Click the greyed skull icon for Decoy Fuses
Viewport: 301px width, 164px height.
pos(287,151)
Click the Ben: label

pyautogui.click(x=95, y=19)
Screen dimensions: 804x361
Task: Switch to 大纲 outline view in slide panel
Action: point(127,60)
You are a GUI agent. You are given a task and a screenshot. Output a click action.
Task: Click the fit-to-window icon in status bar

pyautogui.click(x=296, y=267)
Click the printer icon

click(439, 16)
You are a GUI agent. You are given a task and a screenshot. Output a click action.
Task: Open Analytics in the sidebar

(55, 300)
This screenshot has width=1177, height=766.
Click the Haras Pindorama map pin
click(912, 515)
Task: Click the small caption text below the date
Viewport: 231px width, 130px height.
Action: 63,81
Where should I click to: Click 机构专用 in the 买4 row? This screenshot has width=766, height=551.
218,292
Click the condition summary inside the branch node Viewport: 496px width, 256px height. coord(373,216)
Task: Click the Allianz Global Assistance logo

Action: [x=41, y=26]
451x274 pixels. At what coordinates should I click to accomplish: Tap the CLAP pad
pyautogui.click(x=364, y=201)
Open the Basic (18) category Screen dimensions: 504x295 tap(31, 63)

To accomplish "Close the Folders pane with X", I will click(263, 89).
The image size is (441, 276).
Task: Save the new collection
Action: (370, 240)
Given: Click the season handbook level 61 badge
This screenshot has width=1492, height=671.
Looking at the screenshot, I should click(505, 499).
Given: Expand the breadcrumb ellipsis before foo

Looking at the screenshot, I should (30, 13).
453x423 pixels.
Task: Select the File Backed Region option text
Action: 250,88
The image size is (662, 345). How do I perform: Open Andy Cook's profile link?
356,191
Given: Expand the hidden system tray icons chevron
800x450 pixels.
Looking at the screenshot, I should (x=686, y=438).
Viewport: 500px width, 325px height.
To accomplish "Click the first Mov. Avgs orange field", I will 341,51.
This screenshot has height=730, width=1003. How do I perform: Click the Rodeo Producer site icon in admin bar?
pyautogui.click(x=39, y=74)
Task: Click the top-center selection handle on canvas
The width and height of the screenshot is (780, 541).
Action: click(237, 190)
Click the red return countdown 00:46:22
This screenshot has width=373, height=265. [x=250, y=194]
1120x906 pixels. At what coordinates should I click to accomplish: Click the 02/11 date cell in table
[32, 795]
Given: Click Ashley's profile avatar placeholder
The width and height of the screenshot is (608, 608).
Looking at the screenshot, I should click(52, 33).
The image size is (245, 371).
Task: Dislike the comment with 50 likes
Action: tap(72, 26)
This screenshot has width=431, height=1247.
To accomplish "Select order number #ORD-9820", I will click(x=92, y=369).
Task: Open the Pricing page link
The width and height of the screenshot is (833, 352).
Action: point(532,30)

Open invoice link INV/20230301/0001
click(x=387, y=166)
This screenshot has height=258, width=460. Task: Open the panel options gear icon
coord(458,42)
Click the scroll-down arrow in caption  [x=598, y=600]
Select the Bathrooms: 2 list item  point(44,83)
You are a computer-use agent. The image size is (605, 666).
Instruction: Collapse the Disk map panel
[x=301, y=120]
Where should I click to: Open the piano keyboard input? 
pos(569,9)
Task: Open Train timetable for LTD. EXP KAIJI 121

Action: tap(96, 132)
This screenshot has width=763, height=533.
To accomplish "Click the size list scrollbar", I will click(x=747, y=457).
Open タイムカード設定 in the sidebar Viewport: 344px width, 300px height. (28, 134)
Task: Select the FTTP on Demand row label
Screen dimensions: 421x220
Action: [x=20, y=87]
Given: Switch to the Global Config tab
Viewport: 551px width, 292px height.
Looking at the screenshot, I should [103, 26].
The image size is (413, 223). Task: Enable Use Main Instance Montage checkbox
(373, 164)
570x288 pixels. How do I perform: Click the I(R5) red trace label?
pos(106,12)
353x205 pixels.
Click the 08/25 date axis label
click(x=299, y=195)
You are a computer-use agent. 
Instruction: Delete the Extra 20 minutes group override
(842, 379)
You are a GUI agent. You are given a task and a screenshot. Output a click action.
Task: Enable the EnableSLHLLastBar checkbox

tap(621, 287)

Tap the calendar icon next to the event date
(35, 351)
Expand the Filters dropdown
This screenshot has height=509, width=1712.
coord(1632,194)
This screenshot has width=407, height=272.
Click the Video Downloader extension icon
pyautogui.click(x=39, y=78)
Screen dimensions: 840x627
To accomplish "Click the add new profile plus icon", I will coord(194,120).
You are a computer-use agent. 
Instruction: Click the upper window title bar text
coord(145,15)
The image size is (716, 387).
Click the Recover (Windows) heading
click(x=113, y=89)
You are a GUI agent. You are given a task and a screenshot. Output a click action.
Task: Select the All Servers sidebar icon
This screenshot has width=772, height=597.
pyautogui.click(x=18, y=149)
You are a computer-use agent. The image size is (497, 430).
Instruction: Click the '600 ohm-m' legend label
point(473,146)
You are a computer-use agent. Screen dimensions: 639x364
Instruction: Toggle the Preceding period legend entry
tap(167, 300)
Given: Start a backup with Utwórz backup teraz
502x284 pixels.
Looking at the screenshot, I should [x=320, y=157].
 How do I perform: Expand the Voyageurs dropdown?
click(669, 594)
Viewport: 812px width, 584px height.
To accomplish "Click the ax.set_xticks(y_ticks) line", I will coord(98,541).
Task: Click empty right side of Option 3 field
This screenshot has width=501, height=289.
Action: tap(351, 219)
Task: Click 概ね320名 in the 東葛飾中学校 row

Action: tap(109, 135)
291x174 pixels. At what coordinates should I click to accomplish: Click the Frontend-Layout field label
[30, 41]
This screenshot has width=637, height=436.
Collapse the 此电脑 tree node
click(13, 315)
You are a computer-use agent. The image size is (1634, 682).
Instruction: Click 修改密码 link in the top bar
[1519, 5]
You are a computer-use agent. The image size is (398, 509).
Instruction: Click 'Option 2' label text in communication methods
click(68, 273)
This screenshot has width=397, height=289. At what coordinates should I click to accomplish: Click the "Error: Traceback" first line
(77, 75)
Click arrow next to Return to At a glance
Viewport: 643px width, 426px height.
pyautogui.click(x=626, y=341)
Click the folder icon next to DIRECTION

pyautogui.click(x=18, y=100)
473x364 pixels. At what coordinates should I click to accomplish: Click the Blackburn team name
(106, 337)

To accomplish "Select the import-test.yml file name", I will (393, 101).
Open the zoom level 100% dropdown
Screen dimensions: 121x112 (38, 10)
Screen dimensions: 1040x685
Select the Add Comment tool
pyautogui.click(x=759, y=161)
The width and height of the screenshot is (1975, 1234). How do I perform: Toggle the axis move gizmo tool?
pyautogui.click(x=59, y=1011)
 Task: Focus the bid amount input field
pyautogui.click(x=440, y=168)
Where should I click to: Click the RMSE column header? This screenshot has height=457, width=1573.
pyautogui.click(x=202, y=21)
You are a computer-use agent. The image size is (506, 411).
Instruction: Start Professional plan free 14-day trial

● **DESCRIPTION OF THE TASK**:
The entries above should be repeated exactly, every one of them.

● **TASK ANSWER**:
Click the greyed skull icon for Decoy Fuses
Viewport: 301px width, 164px height.
pos(287,151)
Click the Ben: label

pyautogui.click(x=95, y=19)
Screen dimensions: 804x361
Task: Switch to 大纲 outline view in slide panel
Action: point(127,60)
You are a GUI agent. You are given a task and a screenshot. Output a click action.
Task: Click the fit-to-window icon in status bar

pyautogui.click(x=296, y=267)
Click the printer icon

click(439, 16)
You are a GUI agent. You are given a task and a screenshot. Output a click action.
Task: Open Analytics in the sidebar

(55, 300)
This screenshot has width=1177, height=766.
Click the Haras Pindorama map pin
click(912, 515)
Task: Click the small caption text below the date
Viewport: 231px width, 130px height.
Action: 63,81
Where should I click to: Click 机构专用 in the 买4 row? This screenshot has width=766, height=551.
218,292
Click the condition summary inside the branch node Viewport: 496px width, 256px height. coord(373,216)
Task: Click the Allianz Global Assistance logo

Action: [x=41, y=26]
451x274 pixels. At what coordinates should I click to accomplish: Tap the CLAP pad
pyautogui.click(x=364, y=201)
Open the Basic (18) category Screen dimensions: 504x295 tap(31, 63)

To accomplish "Close the Folders pane with X", I will click(263, 89).
The image size is (441, 276).
Task: Save the new collection
Action: (370, 240)
Given: Click the season handbook level 61 badge
This screenshot has width=1492, height=671.
Looking at the screenshot, I should click(505, 499).
Given: Expand the breadcrumb ellipsis before foo

Looking at the screenshot, I should (30, 13).
453x423 pixels.
Task: Select the File Backed Region option text
Action: 250,88
The image size is (662, 345). How do I perform: Open Andy Cook's profile link?
356,191
Given: Expand the hidden system tray icons chevron
800x450 pixels.
Looking at the screenshot, I should (x=686, y=438).
Viewport: 500px width, 325px height.
To accomplish "Click the first Mov. Avgs orange field", I will 341,51.
This screenshot has height=730, width=1003. How do I perform: Click the Rodeo Producer site icon in admin bar?
pyautogui.click(x=39, y=74)
Task: Click the top-center selection handle on canvas
The width and height of the screenshot is (780, 541).
Action: click(237, 190)
Click the red return countdown 00:46:22
This screenshot has width=373, height=265. [x=250, y=194]
1120x906 pixels. At what coordinates should I click to accomplish: Click the 02/11 date cell in table
[32, 795]
Given: Click Ashley's profile avatar placeholder
The width and height of the screenshot is (608, 608).
Looking at the screenshot, I should click(52, 33).
The image size is (245, 371).
Task: Dislike the comment with 50 likes
Action: tap(72, 26)
This screenshot has width=431, height=1247.
To accomplish "Select order number #ORD-9820", I will click(x=92, y=369).
Task: Open the Pricing page link
The width and height of the screenshot is (833, 352).
Action: point(532,30)

Open invoice link INV/20230301/0001
click(x=387, y=166)
This screenshot has height=258, width=460. Task: Open the panel options gear icon
coord(458,42)
Click the scroll-down arrow in caption  [x=598, y=600]
Select the Bathrooms: 2 list item  point(44,83)
You are a computer-use agent. The image size is (605, 666).
Instruction: Collapse the Disk map panel
[x=301, y=120]
Where should I click to: Open the piano keyboard input? 
pos(569,9)
Task: Open Train timetable for LTD. EXP KAIJI 121

Action: tap(96, 132)
This screenshot has width=763, height=533.
To accomplish "Click the size list scrollbar", I will click(x=747, y=457).
Open タイムカード設定 in the sidebar Viewport: 344px width, 300px height. (28, 134)
Task: Select the FTTP on Demand row label
Screen dimensions: 421x220
Action: [x=20, y=87]
Given: Switch to the Global Config tab
Viewport: 551px width, 292px height.
Looking at the screenshot, I should [103, 26].
The image size is (413, 223). Task: Enable Use Main Instance Montage checkbox
(373, 164)
570x288 pixels. How do I perform: Click the I(R5) red trace label?
pos(106,12)
353x205 pixels.
Click the 08/25 date axis label
click(x=299, y=195)
You are a computer-use agent. 
Instruction: Delete the Extra 20 minutes group override
(842, 379)
You are a GUI agent. You are given a task and a screenshot. Output a click action.
Task: Enable the EnableSLHLLastBar checkbox

tap(621, 287)

Tap the calendar icon next to the event date
(35, 351)
Expand the Filters dropdown
This screenshot has height=509, width=1712.
coord(1632,194)
This screenshot has width=407, height=272.
Click the Video Downloader extension icon
pyautogui.click(x=39, y=78)
Screen dimensions: 840x627
To accomplish "Click the add new profile plus icon", I will coord(194,120).
You are a computer-use agent. 
Instruction: Click the upper window title bar text
coord(145,15)
The image size is (716, 387).
Click the Recover (Windows) heading
click(x=113, y=89)
You are a GUI agent. You are given a task and a screenshot. Output a click action.
Task: Select the All Servers sidebar icon
This screenshot has width=772, height=597.
pyautogui.click(x=18, y=149)
You are a computer-use agent. The image size is (497, 430).
Instruction: Click the '600 ohm-m' legend label
point(473,146)
You are a computer-use agent. Screen dimensions: 639x364
Instruction: Toggle the Preceding period legend entry
tap(167, 300)
Given: Start a backup with Utwórz backup teraz
502x284 pixels.
Looking at the screenshot, I should [x=320, y=157].
 How do I perform: Expand the Voyageurs dropdown?
click(669, 594)
Viewport: 812px width, 584px height.
To accomplish "Click the ax.set_xticks(y_ticks) line", I will coord(98,541).
Task: Click empty right side of Option 3 field
This screenshot has width=501, height=289.
Action: tap(351, 219)
Task: Click 概ね320名 in the 東葛飾中学校 row

Action: tap(109, 135)
291x174 pixels. At what coordinates should I click to accomplish: Click the Frontend-Layout field label
[30, 41]
This screenshot has width=637, height=436.
Collapse the 此电脑 tree node
click(13, 315)
You are a computer-use agent. The image size is (1634, 682).
Instruction: Click 修改密码 link in the top bar
[1519, 5]
You are a computer-use agent. The image size is (398, 509).
Instruction: Click 'Option 2' label text in communication methods
click(68, 273)
This screenshot has width=397, height=289. At what coordinates should I click to accomplish: Click the "Error: Traceback" first line
(77, 75)
Click arrow next to Return to At a glance
Viewport: 643px width, 426px height.
pyautogui.click(x=626, y=341)
Click the folder icon next to DIRECTION

pyautogui.click(x=18, y=100)
473x364 pixels. At what coordinates should I click to accomplish: Click the Blackburn team name
(106, 337)

To accomplish "Select the import-test.yml file name", I will (393, 101).
Open the zoom level 100% dropdown
Screen dimensions: 121x112 (38, 10)
Screen dimensions: 1040x685
Select the Add Comment tool
pyautogui.click(x=759, y=161)
The width and height of the screenshot is (1975, 1234). How do I perform: Toggle the axis move gizmo tool?
pyautogui.click(x=59, y=1011)
 Task: Focus the bid amount input field
pyautogui.click(x=440, y=168)
Where should I click to: Click the RMSE column header? This screenshot has height=457, width=1573.
pyautogui.click(x=202, y=21)
You are a computer-use agent. The image size is (506, 411).
Instruction: Start Professional plan free 14-day trial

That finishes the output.